There is no need for you to be so perfect about this process. At the same time, I am well aware of how much this task can stress people out, particularly the first time around.
Here are some practical guidelines that can help you out:
As you are still trying to get the hang of it, injecting can be a rather messy business. Inject too close to the surface or pull the needle out too fast and you risk some of the juices squirting in your eye. Ones with salt, acid, or a lot of flavoring can seriously hurt!
This is why I would suggest wearing safety glasses until you are a bit more confident. Yes, this can sound like a hassle but trust me you will end up thanking me later!
Of course, it isn't just your eyes you have to worry about, your clothes can get pretty messed up too. One option, of course, would be to wear an apron.
Some people prefer to place plastic wrap over the bird and to inject through this to prevent blowback.
As you are aware, you appreciate a dish's beauty first before ever consuming it. Thus, if you are cooking for guests, you may be concerned about the appearance of your chicken as well.

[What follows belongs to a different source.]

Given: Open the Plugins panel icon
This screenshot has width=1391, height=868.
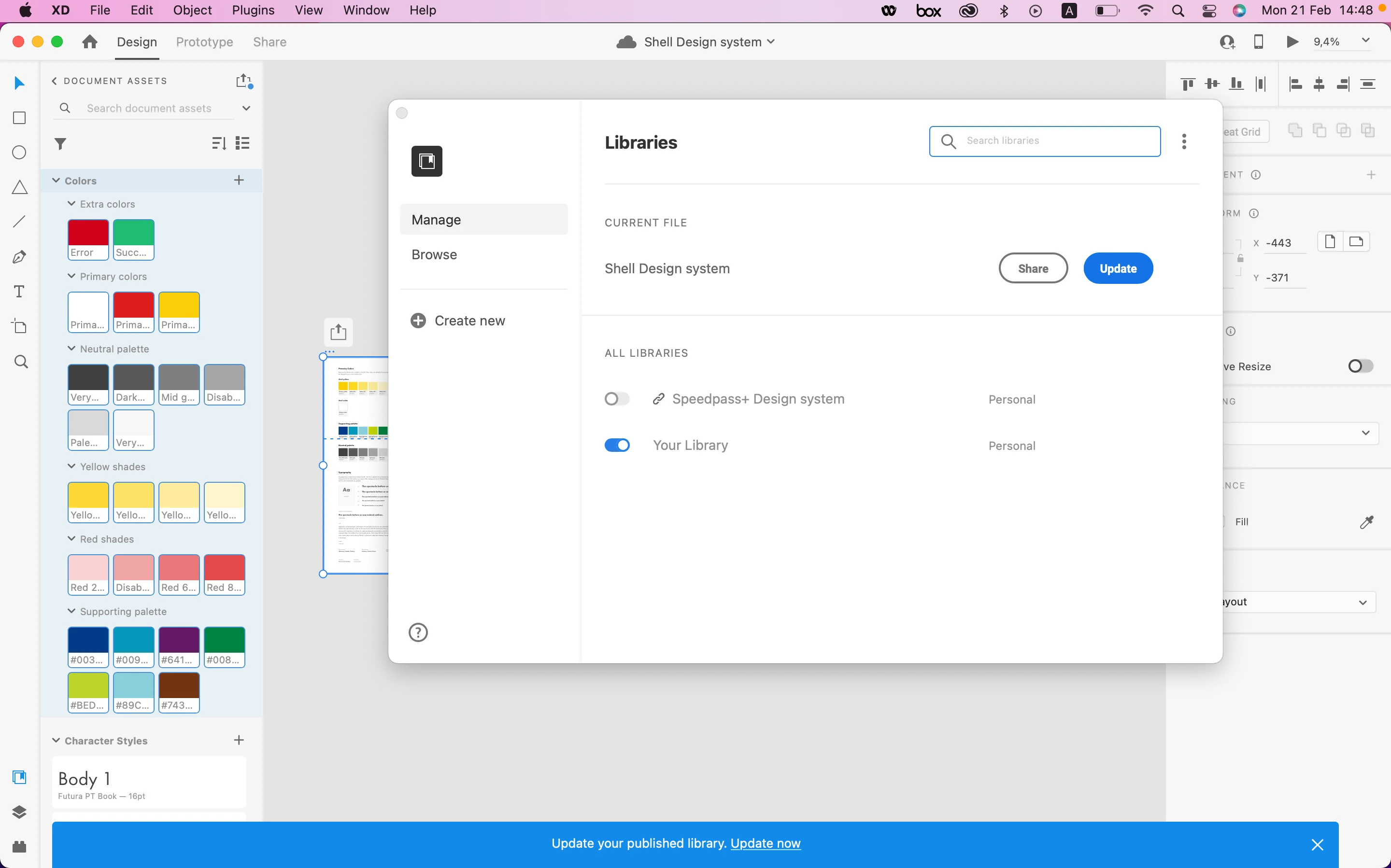Looking at the screenshot, I should click(19, 847).
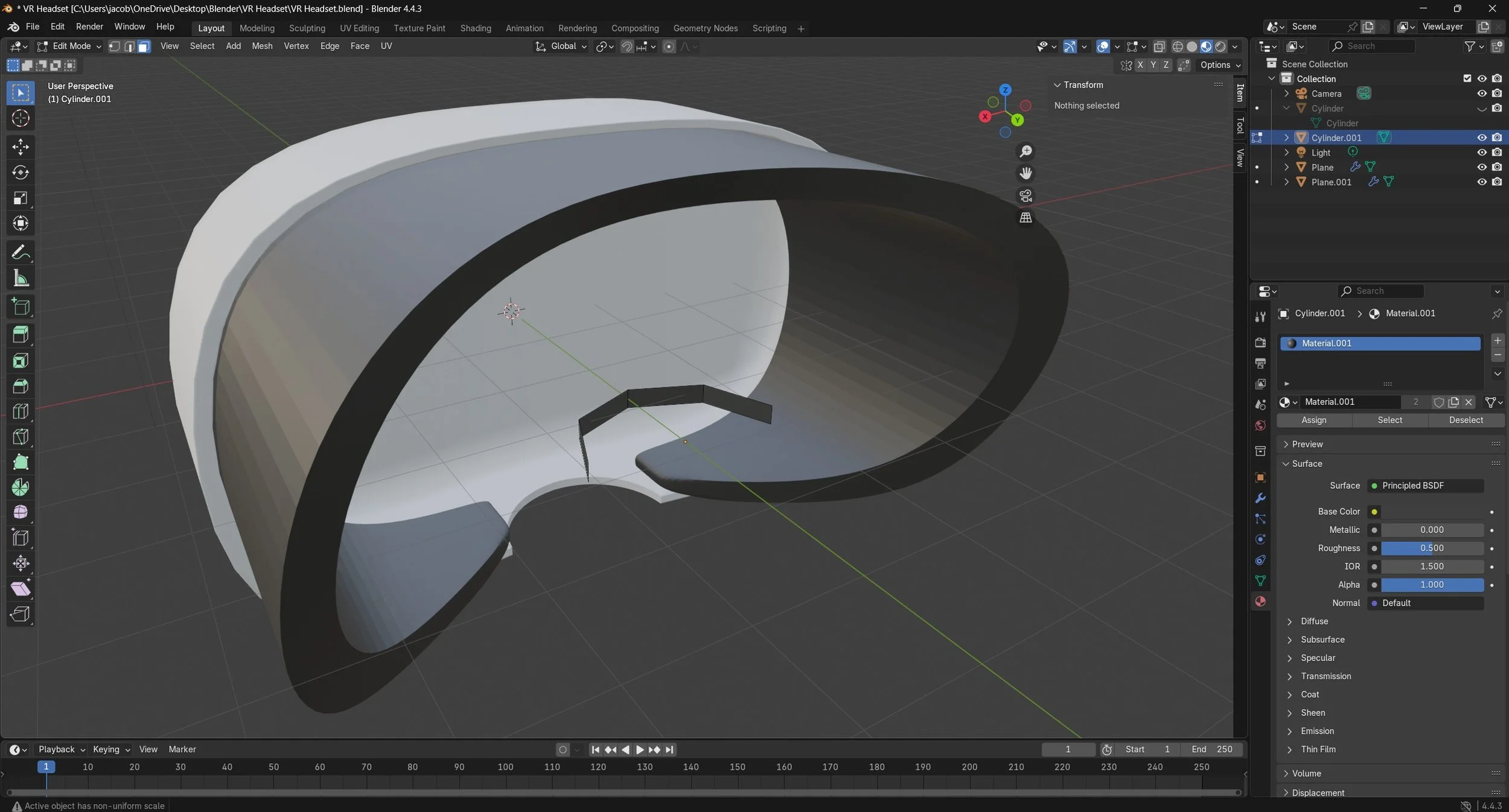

In this case, it is best to use a marinade that is of a similar color to the chicken meat. You may want to steer clear of anything containing darker ingredients such as soy sauce as this can cause darker areas.
Of course, if you are roasting the chicken or applying a rub prior to smoking it, then you can get away with a darker marinade as these areas will be hidden by the skin or crust.
So there you have it - a guide to a chicken and turkey injection recipe - more than one of them, in fact! Now that you have the blueprint as well as the proper instructions, there is nothing to stop you. So, go ahead and give these recipes and this method a try today!